Clinical Presentation – Wrist and Elbow Combination

Symptoms may vary from mild transient paraesthesia to severe intrinsic muscle atrophy. Pain may be in the elbow, or wrist, and may radiate to the hand or shoulder.

In mixed nerve involvement, numbness usually precedes motor loss.

Early muscle weakness may cause difficulty in opening bottles or doors, or early fatigue in repetitive moments, and may be painless.

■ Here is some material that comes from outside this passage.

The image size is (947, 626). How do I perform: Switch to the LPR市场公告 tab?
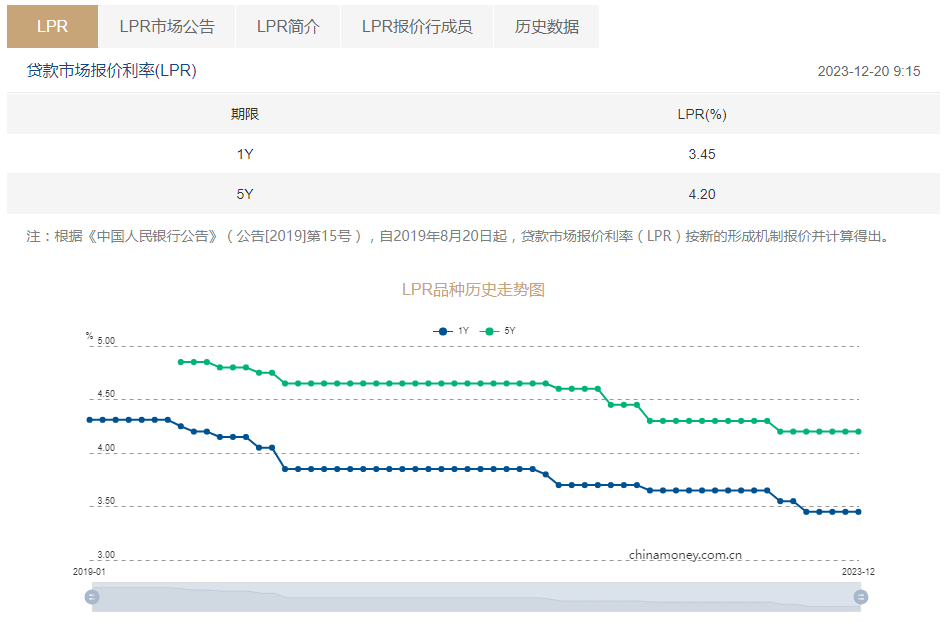pyautogui.click(x=166, y=27)
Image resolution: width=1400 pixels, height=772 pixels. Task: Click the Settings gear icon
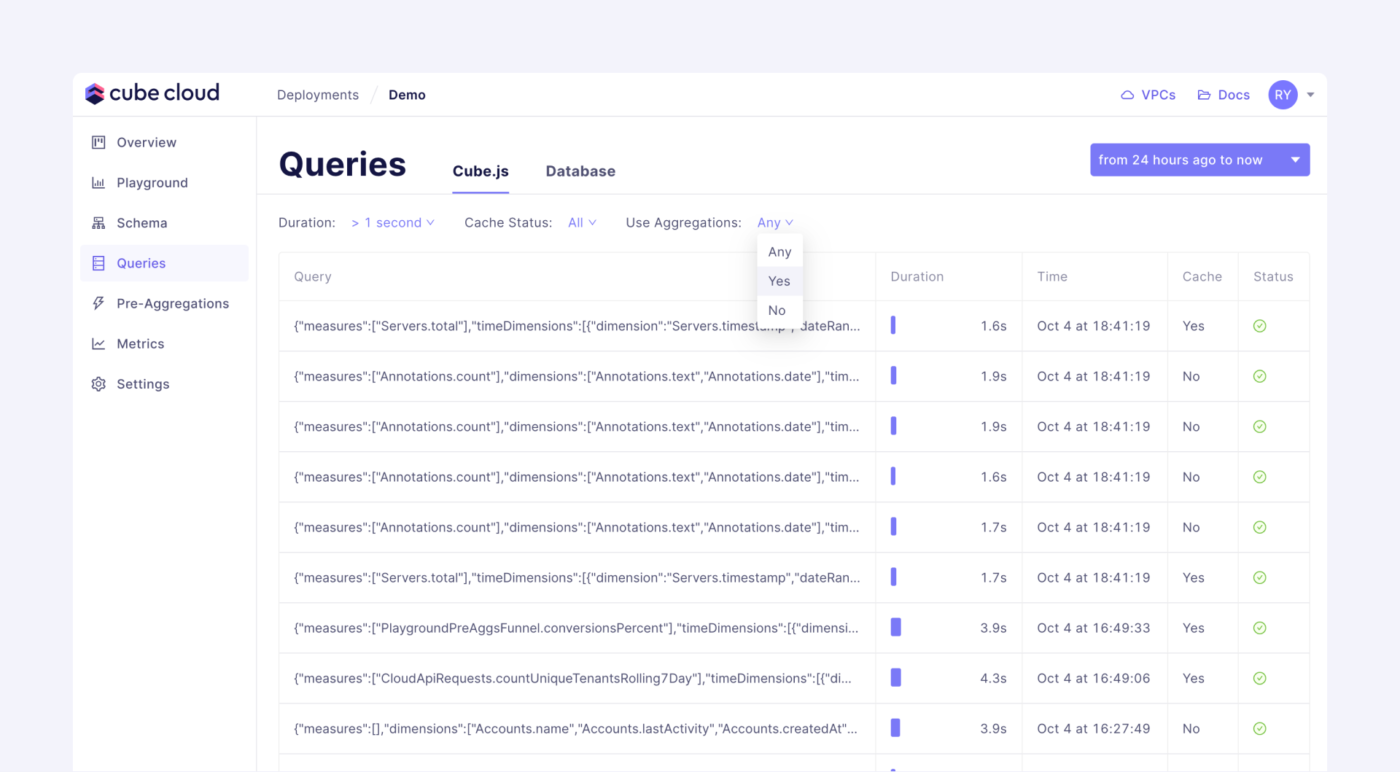pyautogui.click(x=98, y=384)
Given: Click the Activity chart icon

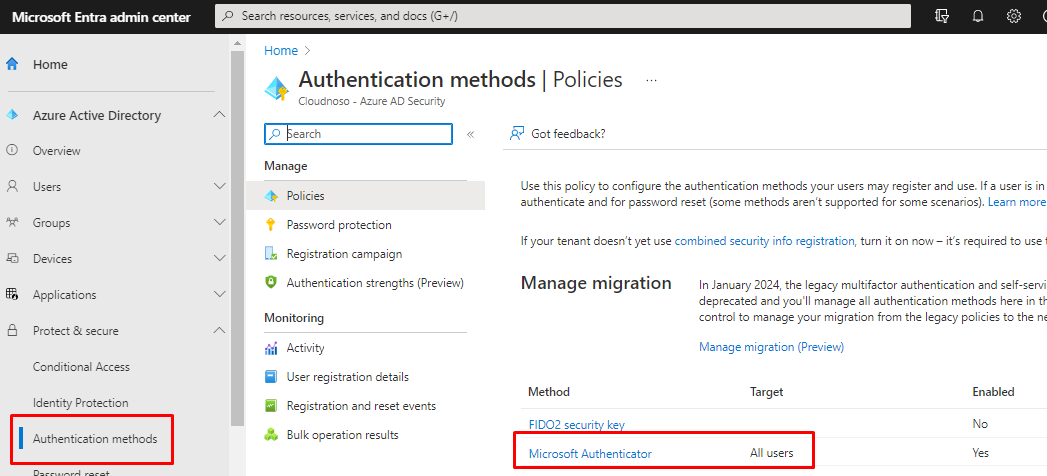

Dorsal sensation to the ring and little finger is preserved in wrist entrapment, but not in elbow entrapment because the dorsal cutaneous branch of the ulnar nerve leaves the ulnar nerve about 9cm proximal to the wrist.

Intrinsic muscle function is tested by asking the patient to cross the index and middle fingers.

Other tests include:

Froment’s sign

Weakness of adductor pollicis can be demonstrated by eliciting Froment’s sign when grasping a piece of paper. The flexor pollicis longus (FPL Median) is used causing the thumb to flex because adduction is insufficient.

Ulnar claw

In lesions of the ulnar nerve below the mid-forearm, a claw hand is produced. In lesions above the mid-forearm, clawing does not occur because the long flexors to these fingers are also denervated (Ulnar paradox, shown above).